The slender wall that divides the two airways in your nose is called the nasal septum. Ideally, it is straight and lies about in the middle of your nostrils.
But in some people, this wall of cartilage is shifted to one side, either from birth or an injury. Snoring, sinus problems, and breathing difficulties can all be brought on by a deviated septum.
It may also make it more likely to develop nasal polyps, which are small, noncancerous growths on your nose and sinuses lining.
Visit your doctor for treatment if you’re exhibiting signs of a deviated septum. Medications can help relieve the symptoms, including antihistamines and nasal steroid sprays.
Cost of deviated septum surgery
The cost of deviated septum surgery depends on a number of factors, including the surgeon’s expertise and facility fees. It can also be affected by the clinic location and your health insurance plan.
Deviated septum surgery cost with insurance varies by company. Many companies cover the entire cost of the surgery. If you don’t have insurance, deviated septum surgery costs between $2500 and $5000 in the United States.
How to prepare for deviated septum surgery?
When your septum is crooked, it can prevent you from breathing easily. That can cause snoring, difficulty sleeping and nosebleeds.
Your primary care physician or ear, nose and throat specialist will examine your nasal passages to see if you have a deviated septum.

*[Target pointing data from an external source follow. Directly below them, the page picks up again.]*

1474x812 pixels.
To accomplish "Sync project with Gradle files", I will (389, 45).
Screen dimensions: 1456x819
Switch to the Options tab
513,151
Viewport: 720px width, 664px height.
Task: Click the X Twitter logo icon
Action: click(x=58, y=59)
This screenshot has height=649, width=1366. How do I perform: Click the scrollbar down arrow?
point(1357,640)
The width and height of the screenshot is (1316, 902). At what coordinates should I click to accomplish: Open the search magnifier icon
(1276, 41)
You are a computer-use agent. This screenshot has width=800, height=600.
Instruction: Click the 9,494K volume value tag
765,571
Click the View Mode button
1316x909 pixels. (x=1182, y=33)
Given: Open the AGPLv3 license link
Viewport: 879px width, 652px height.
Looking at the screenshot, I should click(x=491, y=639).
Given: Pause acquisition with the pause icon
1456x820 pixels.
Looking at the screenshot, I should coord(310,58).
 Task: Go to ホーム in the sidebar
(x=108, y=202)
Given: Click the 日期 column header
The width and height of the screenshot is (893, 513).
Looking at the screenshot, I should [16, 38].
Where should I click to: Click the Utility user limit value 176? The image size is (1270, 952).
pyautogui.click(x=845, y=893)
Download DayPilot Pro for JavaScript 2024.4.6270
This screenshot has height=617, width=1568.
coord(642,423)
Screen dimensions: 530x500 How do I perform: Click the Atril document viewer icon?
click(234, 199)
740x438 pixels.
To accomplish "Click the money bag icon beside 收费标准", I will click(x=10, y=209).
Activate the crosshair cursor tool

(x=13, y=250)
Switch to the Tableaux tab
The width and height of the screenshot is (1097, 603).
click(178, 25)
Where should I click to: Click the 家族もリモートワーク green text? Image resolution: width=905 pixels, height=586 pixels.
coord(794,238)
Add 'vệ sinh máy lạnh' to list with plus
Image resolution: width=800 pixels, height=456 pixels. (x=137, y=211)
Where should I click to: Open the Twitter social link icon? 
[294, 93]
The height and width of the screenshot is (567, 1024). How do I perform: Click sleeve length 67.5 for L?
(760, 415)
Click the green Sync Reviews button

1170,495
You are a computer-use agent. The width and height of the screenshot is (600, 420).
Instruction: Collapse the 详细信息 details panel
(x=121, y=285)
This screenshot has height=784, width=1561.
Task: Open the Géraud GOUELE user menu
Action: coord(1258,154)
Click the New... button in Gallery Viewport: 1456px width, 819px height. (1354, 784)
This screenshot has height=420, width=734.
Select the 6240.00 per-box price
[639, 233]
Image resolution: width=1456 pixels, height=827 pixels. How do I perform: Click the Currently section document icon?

He or she will use a bright light and an instrument called a nasal speculum to check the inside of your nose.
Surgery is often recommended to straighten a deviated septum and improve airflow in your nose. This can reduce your chances of developing a nasal blockage or infections, and help you sleep better at night.
What to expect during the procedure?
During septoplasty, we straighten the deviated cartilage and bone in the septum. We also try to remove a portion of the enlarged turbinates, which can block air flow and cause sleep apnea.
We usually do the surgery through your nose, leaving no external scars or bruising. Your surgeon will first lift the membrane that covers the septum, which is delicate and can tear if it is too difficult to pull back.
Depending on your condition, we may insert silicone splints to support the septum during recovery or use nasal packing, a gauze-like material used to absorb blood and fluids during recovery. The splints stay for about a week and the packing is removed at your follow-up appointment.
Recovery after deviated septum surgery
Surgery can provide relief if you have a deviated septum and nasal congestion or other symptoms that don’t improve with medications. NYU Langone otolaryngologists and plastic surgeons are skilled at straightening your septum with septoplasty.
Your surgeon will determine whether you’re a good candidate for the procedure. They will inquire about your medical background and perform a sinus CT scan and nasal endoscopy on you.
During your deviated septum surgery, your otolaryngologist will trim or remove parts of the septum that are badly crooked, and then straighten them. They may also need to cut or replace cartilage and bone.